[Cannes 2024] Maniérismes et post-cinéma : Alexis Langlois serait-il un De Palma 3.0?

On parlait d’hier de l’usage des jeux vidéo par le cinéma. Parfois leur protocole organise la dramaturgie et la scénographie d’un film – Furiosa. Parfois leur matière prend le relais de l’image cinématographique le temps de quelques séquences (dans Les Fantômes en début de festival, dans Eat the Night de Caroline Poggi et Jonathan Vinel – présenté la semaine prochaine à la Quinzaine des cinéastes et dans lequel un jeu vidéo ouvre sur un monde où s’exaucent utopies et désirs.

Ce sont d’autres types d’images, postérieures au cinéma, postérieures même au jeu vidéo, qu’agrège Les Reines du drame, le premier long métrage d’Alexis Langlois : des vidéos youtubes, des mèmes, des blogs vidéo d’influenceur·ses, des clips de stars de téléréalité… L’usage de cette imagerie née avec le XXIe siècle n’a rien d’inédit en soi, beaucoup de films depuis les années 2000 ont intégré et commenté leur développement.

Mais c’est peut-être la première fois qu’un cinéaste s’empare de ces images avec une fougue fétichisante, une passion du pastiche, une mélancolie liée à la recréation d’images qui nous ont traversé·es, comparable, en intensité de sentiment, à celle qu’ont exercée les grands cinéastes maniéristes sur l’histoire du cinéma. Alexis Langlois rejoue des clips de Priscilla ou Lorie, telle vidéo d’un fan éploré de Britney Spears demandant qu’on la “leave alone”, telle image de la même Britney se rasant la tête, ou encore l’apparition twerkée de Miley Cyrus dans un show MTV, avec un même engagement libidinal une même force d’empreinte que De Palma réorchestrant durant toute une vie deux ou trois motifs hitchcockiens dont il ne s’est jamais remis.
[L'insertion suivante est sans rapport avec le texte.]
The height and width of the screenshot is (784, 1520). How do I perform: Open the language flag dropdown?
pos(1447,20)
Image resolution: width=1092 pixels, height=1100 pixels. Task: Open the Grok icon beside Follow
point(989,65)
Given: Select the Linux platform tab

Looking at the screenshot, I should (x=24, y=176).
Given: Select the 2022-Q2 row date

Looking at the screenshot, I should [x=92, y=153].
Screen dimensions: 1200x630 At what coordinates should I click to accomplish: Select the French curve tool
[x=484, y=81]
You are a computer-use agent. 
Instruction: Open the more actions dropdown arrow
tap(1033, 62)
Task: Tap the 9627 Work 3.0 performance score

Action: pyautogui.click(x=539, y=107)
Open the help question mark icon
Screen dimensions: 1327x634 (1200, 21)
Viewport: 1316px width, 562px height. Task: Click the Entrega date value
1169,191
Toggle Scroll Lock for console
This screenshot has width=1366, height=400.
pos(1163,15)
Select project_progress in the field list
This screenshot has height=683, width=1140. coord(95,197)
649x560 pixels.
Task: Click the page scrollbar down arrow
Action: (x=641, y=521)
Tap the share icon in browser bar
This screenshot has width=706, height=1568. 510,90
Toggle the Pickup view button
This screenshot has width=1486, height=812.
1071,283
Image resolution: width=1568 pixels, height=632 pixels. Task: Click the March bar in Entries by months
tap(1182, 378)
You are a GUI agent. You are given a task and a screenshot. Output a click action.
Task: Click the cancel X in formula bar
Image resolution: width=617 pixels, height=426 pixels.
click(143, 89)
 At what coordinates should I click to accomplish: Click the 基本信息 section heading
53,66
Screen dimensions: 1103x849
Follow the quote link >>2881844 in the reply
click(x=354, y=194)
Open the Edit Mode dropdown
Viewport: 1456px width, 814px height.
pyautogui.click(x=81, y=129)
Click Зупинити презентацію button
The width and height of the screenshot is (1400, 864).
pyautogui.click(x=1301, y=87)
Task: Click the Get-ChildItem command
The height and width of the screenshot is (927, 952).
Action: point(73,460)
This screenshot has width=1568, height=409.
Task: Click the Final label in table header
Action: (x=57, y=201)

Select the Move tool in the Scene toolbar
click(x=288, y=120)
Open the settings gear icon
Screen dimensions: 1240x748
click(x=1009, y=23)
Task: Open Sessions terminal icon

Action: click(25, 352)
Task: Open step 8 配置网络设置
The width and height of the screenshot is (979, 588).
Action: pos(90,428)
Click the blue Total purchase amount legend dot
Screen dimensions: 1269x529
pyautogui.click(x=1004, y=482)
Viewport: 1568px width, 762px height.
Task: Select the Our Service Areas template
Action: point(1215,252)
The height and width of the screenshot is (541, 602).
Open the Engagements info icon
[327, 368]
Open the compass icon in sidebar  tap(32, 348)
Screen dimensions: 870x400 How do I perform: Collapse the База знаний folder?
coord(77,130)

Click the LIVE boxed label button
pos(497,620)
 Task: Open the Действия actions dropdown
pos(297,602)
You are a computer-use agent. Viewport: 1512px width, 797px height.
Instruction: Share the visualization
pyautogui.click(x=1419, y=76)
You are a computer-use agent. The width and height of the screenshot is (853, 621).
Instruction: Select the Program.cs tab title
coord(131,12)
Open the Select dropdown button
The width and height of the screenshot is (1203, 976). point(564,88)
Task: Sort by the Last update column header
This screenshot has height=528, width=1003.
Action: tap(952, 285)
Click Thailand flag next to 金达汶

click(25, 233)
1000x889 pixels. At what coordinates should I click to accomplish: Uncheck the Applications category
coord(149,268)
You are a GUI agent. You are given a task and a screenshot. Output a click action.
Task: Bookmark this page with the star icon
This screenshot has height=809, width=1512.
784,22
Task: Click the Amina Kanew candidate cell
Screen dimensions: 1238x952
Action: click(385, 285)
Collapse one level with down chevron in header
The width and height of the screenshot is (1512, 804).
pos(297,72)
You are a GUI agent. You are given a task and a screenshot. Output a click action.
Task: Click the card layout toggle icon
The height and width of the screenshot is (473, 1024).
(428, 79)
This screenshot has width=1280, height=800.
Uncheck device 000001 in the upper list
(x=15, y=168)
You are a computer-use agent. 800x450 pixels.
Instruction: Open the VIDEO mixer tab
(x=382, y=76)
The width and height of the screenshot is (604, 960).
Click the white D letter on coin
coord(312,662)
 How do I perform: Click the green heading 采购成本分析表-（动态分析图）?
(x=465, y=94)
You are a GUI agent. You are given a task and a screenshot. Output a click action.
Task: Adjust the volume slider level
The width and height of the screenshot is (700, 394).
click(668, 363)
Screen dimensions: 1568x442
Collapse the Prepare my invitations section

Un peu à la Ophüls. Pas mal à la De Palma

Ce n’est d’ailleurs pas un hasard si De Palma est partout dans Les Reines du drame :dans l’usage du split-screen, dans la vision dantesque de personnages féminins aspergées de sang (Carrie), dans une atmosphère générale de tragédie bouffonne catapultée au cœur de l’industrie musicale (Phantom of the Paradise). Si la matière diverge (et substitue au cinéma classique la culture populaire de la génération Y), le geste est vraiment proche. Il s’agit encore de distordre à l’envi et dans ses retranchements les plus baroques les images qui nous hantent.
Il y a quelque chose de vraiment très beau dans la façon qu’a le film d’inventer de nouveaux territoires à la nostalgie. Jamais au cinéma les années 2000 (l’action débute en 2005) reconstituées de façon à la fois fantaisiste et maniaque, avec ses comptes myspace, ses mini-téléviseurs avec magnétoscopes intégrés, ses collections de CD, l’éclosion des réseaux sociaux ne nous avait paru un tel monde englouti.
Dans ses plans biseautés comme la surface de pierres précieuses, dans laquelle les images se disséminent et se reflètent, le film enserre une mélancolie chimiquement pure. Un peu à la Ophüls. Pas mal à la De Palma. Mais dans une version 3.0. En tout cas, un cinéaste est né.